**Assignment**
Where in the records does the word "Given" appear? Copy each line that holds it.

Provided data START

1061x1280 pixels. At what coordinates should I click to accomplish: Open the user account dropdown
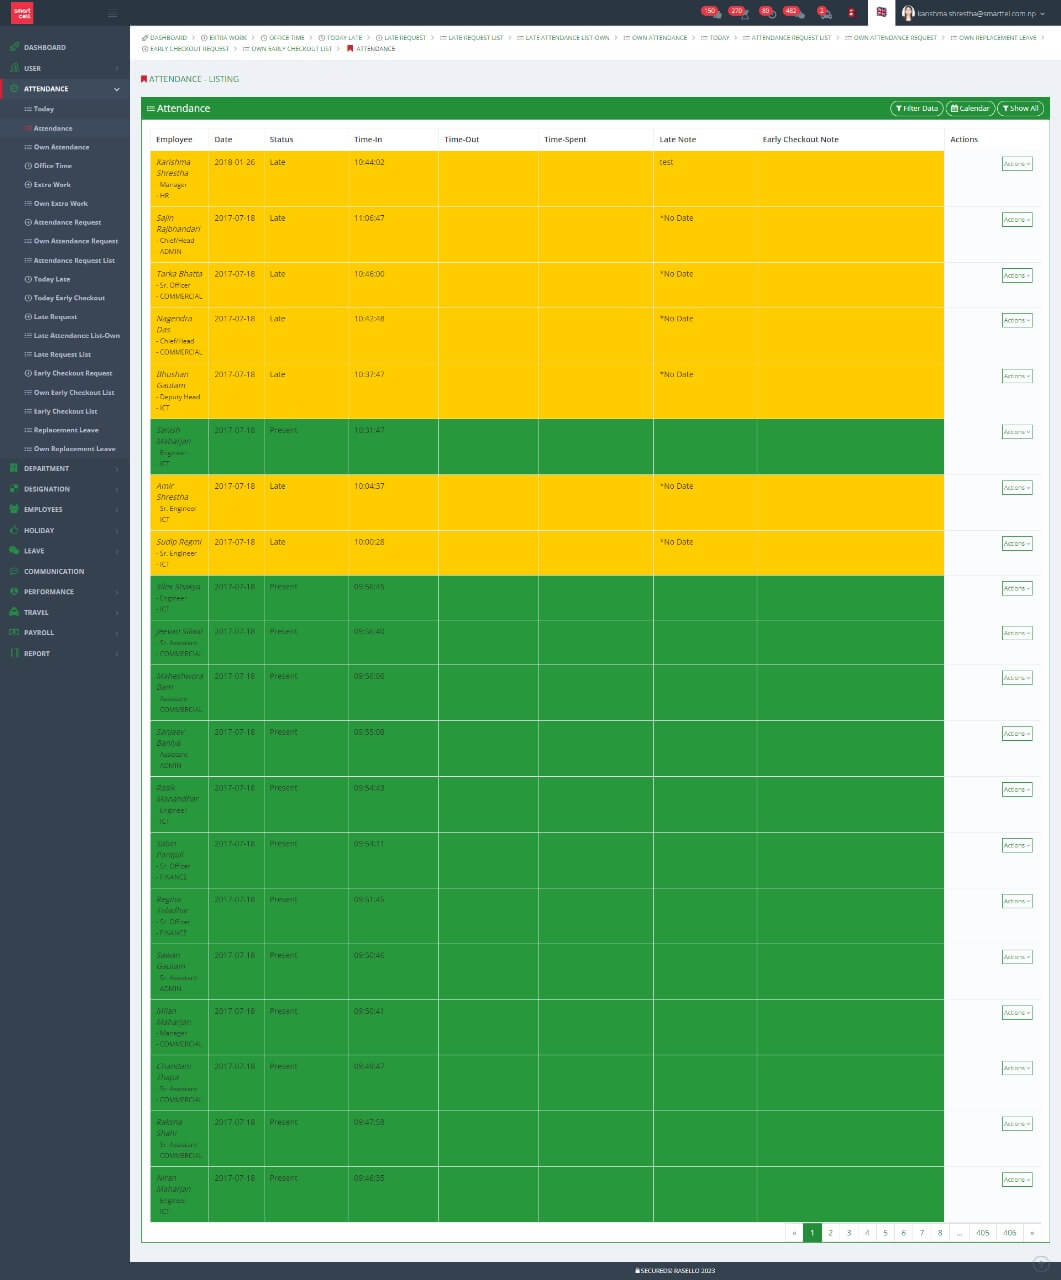click(975, 13)
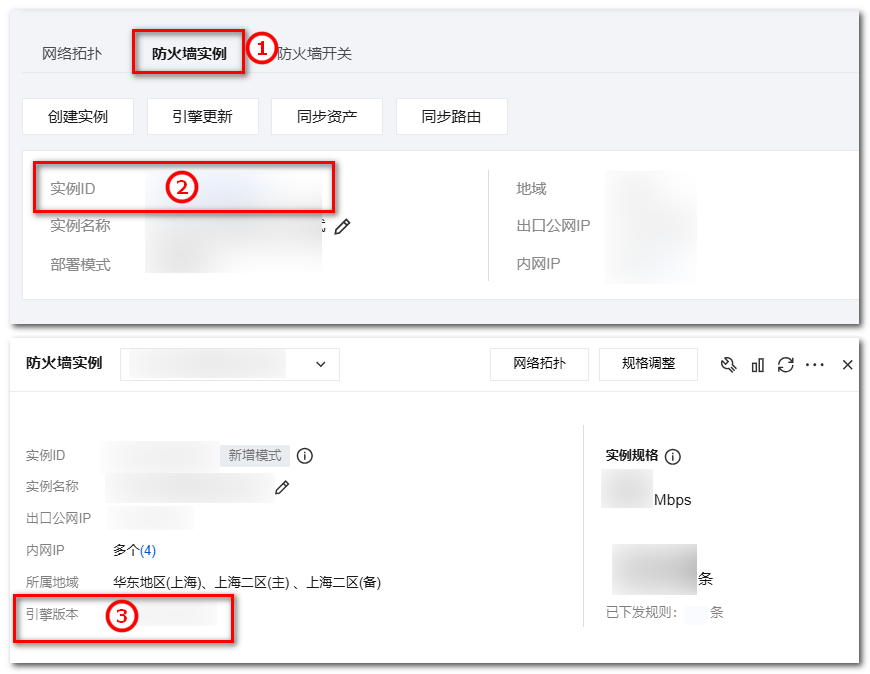Click the 同步路由 button
Image resolution: width=870 pixels, height=674 pixels.
coord(452,116)

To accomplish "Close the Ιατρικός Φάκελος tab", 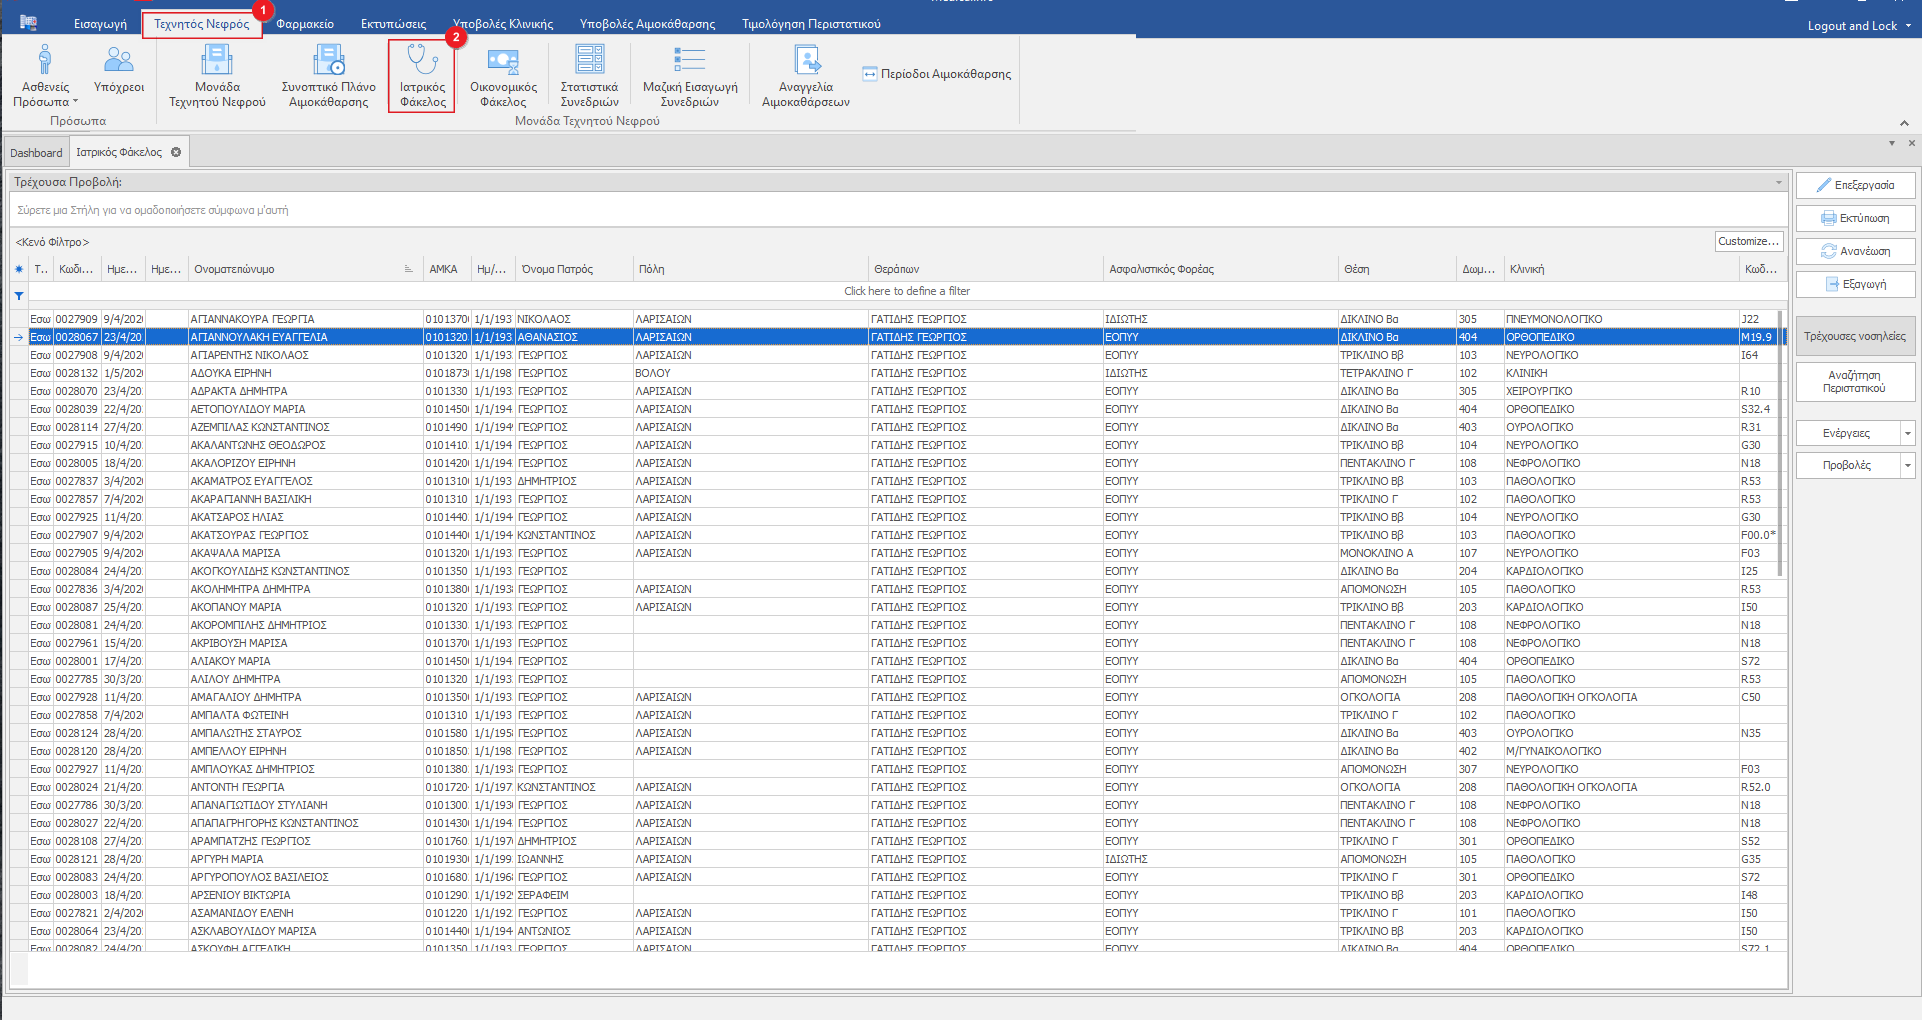I will point(176,152).
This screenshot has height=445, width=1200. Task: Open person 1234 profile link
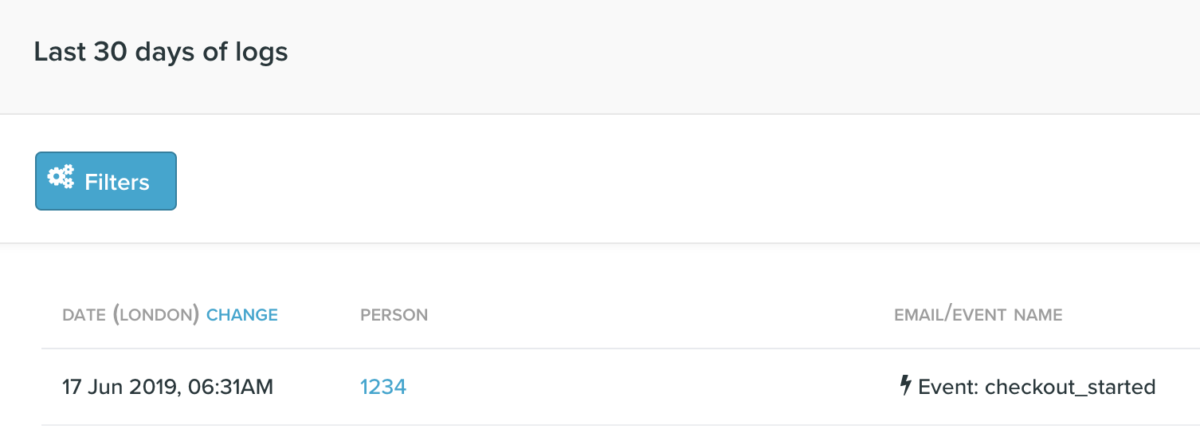[x=383, y=387]
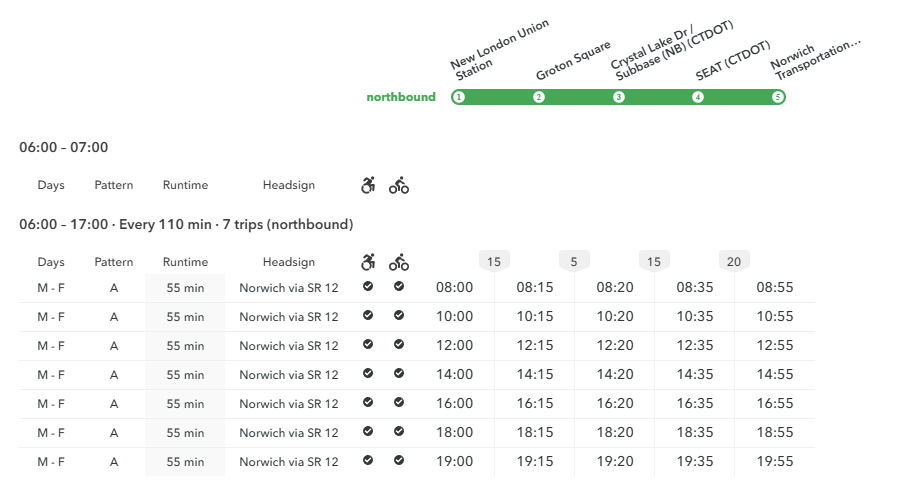
Task: Click the northbound direction label
Action: click(401, 97)
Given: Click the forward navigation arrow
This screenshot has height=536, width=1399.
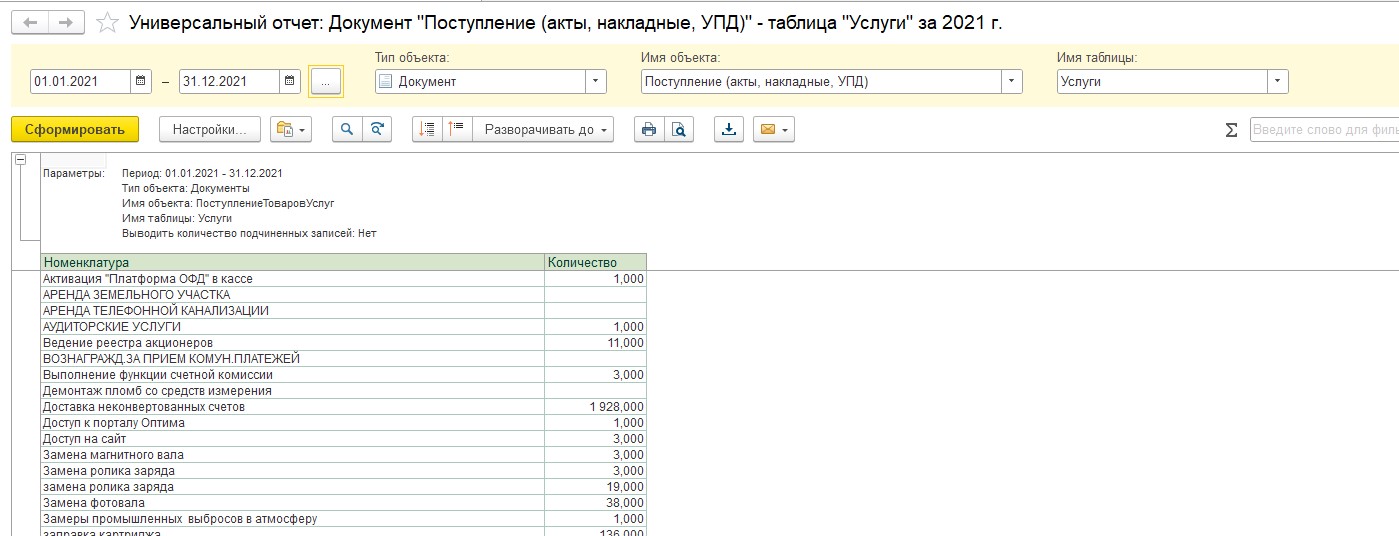Looking at the screenshot, I should click(66, 22).
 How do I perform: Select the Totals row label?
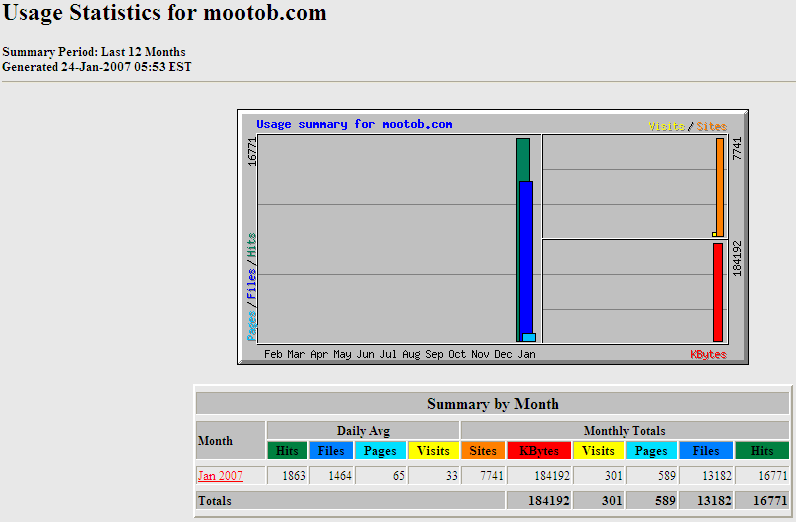215,499
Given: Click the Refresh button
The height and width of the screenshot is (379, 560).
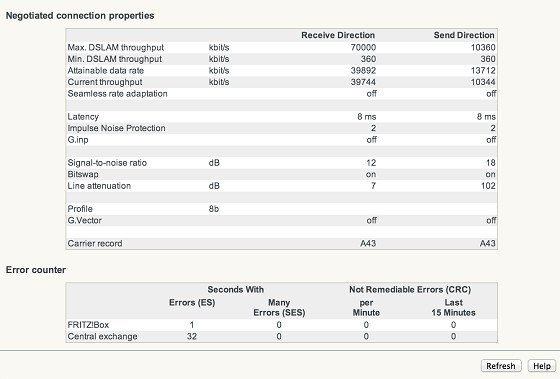Looking at the screenshot, I should [x=501, y=365].
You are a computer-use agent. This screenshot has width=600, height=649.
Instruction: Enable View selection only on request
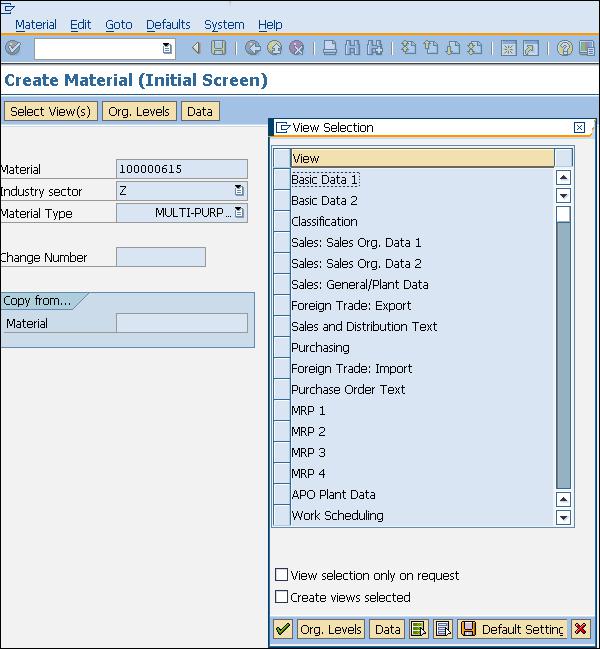click(282, 575)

Provided data END

**Answer area**
Given: Click the forward navigation arrow
Given: Click the Refresh button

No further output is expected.